Novo recorde de movimentação
O navio Tai Knighthood atracou na última sexta-feira (2), procedente da China, com um carregamento de 78.325 toneladas de sulfato de amônio, marca que representa o maior volume de fertilizantes descarregado por uma única embarcação no Porto de Paranaguá.
Esse volume supera o recorde anterior, registrado em 26 de março deste ano, quando o navio Red Marlin desembarcou 77.911 toneladas do insumo agrícola.
Importância estratégica do Porto de Paranaguá
Com esse desempenho, o Porto de Paranaguá reforça sua posição como o principal canal de entrada de fertilizantes no Brasil, sendo responsável por mais de 25% do total importado pelo país.
Segundo Luiz Fernando Garcia, diretor-presidente da Portos do Paraná, a tendência é que o porto continue a registrar números expressivos. “Com o aumento do calado, a elevação dos nossos números será cada vez mais comum”, afirmou.

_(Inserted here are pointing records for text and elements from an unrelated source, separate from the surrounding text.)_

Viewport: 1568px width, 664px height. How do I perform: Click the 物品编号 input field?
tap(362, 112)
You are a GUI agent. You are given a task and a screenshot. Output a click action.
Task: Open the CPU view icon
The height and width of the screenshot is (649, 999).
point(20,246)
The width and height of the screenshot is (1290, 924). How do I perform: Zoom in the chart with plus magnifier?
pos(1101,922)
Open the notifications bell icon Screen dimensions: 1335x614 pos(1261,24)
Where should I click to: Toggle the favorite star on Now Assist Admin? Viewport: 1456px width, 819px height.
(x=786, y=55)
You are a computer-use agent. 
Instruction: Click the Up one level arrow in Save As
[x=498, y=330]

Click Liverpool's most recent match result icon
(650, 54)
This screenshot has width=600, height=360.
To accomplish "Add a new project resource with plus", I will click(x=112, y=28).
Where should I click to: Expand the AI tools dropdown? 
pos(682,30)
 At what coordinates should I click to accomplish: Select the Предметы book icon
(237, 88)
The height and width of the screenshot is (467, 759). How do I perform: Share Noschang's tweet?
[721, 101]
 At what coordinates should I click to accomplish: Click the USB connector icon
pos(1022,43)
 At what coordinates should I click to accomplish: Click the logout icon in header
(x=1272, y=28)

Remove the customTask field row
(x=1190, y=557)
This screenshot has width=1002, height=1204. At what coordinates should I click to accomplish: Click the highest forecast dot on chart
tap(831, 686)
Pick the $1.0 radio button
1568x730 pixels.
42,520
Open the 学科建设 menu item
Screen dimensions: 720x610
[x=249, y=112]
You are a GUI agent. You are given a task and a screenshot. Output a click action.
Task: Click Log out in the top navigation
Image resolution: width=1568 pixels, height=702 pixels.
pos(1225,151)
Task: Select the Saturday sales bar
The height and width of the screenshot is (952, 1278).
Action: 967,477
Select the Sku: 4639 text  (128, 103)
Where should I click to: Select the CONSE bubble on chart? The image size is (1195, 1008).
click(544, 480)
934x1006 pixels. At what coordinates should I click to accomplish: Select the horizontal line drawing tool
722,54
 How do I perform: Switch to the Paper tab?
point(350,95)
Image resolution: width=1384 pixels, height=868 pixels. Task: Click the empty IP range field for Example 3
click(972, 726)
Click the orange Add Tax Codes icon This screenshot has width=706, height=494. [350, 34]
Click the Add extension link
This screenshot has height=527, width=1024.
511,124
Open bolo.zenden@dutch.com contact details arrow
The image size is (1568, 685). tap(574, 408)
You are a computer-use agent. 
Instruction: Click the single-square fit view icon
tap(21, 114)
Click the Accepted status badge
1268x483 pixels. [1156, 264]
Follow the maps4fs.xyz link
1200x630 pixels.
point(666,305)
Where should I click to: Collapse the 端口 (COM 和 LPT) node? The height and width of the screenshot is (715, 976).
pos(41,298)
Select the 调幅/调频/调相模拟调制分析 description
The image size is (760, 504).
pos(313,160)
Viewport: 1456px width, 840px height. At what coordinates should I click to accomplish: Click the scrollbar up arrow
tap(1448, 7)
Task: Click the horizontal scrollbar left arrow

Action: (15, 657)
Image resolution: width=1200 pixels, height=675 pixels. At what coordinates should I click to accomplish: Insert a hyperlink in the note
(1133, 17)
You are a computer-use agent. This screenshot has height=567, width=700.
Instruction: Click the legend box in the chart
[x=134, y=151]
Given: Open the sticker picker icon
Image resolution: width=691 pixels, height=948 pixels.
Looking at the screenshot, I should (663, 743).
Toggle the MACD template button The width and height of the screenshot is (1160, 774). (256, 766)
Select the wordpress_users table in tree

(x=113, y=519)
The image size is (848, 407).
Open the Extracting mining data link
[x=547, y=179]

Aprofundamento do calado amplia capacidade operacional
O avanço logístico foi viabilizado pelo aumento do calado operacional — distância entre a quilha do navio e a superfície da água. No final de 2023, diversos berços do porto passaram a contar com 30 centímetros a mais de profundidade, permitindo a atracação de navios de maior porte.
Hoje, os terminais operam com calado de 13,1 metros, conforme autorizado pela Portaria nº 306/2024, que regula o tráfego marítimo e a permanência nos portos de Paranaguá e Antonina.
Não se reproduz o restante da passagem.